[发明专利]识别TTTV、TTV双PAM位点的Cas12a蛋白、植物基因组定向编辑载体及方法

说明书

本发明属于基因工程领域，涉及识别TTTV、TTV双PAM位点的Cas12a蛋白、植物基因组定向编辑载体及植物基因组编辑方法。本发明要解决的技术问题是建立能够高效识别TTTV和TTV双PAM位点的新的CRISPR‑Cas12a植物基因组定向编辑技术。本发明解决上述技术问题的技术手段是提供了一种新的具有核酸酶Cas12a蛋白以及该蛋白的编码基因。还提供了基因组定向编辑载体和编辑方法。本发明新Cas12a蛋白具有识别TTTV、TTV双PAM位点的能力。在TTTV PAM位点和TTV PAM位点都有高效的编辑效率。

技术领域

本发明属于基因工程领域，涉及识别TTTV、TTV双PAM位点的Cas12a蛋白、植物基因组CRISPR-Cas12a定向编辑载体及植物基因组编辑方法。

背景技术

基因组定向编辑技术是生物学研究的前沿与热点领域，通过对基因组特定区域进行缺失、置换、敲入或核苷酸修正等方式来实现基因组精确定向编辑。基因组编辑技术主要有：锌指核酸酶(zinc finger nucleases,ZFN)，它实现了基因的靶向操作，并得到了广泛的应用。但锌指核酸酶组装针对特定DNA序列的ZFNs，所需的工作量大，花费也十分昂贵，而且特异性和效率不高；类转录激活因子效应物核酸酶(transcription activator-likeeffector nucleases，TALEN)，相比锌指核酸酶，它设计更简单、特异性更高、效果更为明显。其缺点是模块组装过程繁琐，成本很高；2013年初发展起来的CRISPR-Cas9(Clusteredregularly interspaced short palindromicrepeats/CRISPR-associated 9)技术(SanderJoung)。
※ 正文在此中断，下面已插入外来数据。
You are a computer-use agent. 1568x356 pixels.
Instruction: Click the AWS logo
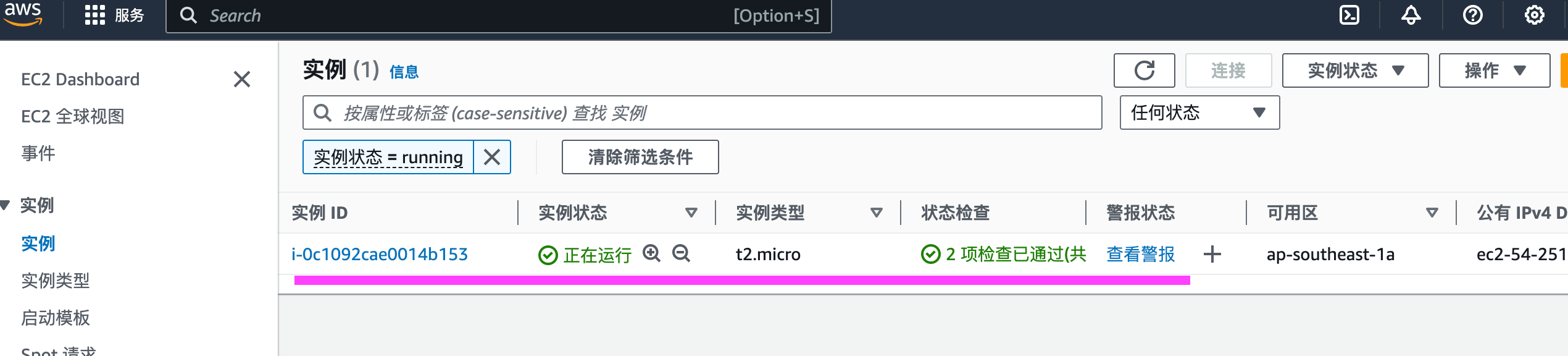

CRISPR-Cas9系统因其设计操纵简便、编辑高效与通用性广等优势而被广泛应用于动、植物及微生物基因功能解析、新种质创制及遗传改良中。尽管CRISPR-Cas9被认为是遗传研究领域的革命性技术，但研究者依然没有放弃CRISPR技术的改进及拓展工作。野生型SpCas9核酸酶介导的序列特异DNA剪切需要识别5’-NGG-3’PAM位点，使得SpCas9核酸酶在目标基因组中的有效编辑区间受到明显限制。同时，SpCas9基因组编辑系统存在潜在的非特异剪切活性即“脱靶”，会对编辑对象产生不确定的生物学效应。为此，研究人员从其它不同细菌中获得Cas9核酸酶用于基因编辑工具，如SaCas9、StCas9、NmCas9(Cebrian-SerranoDavies,2017)。同时，研究者开发出识别不同PAM序列的Cas9变异体xCas9-NG、SpCas9-NG、VQR-Cas9(NGA PAM)、EQR-Cas9(NGAG PAM)、VRER-Cas9(NGCG PAM)、SaKKH-Cas9(NNNRRT PAM)。随后研究者开发出了能在植物中应用的Cas9变异体。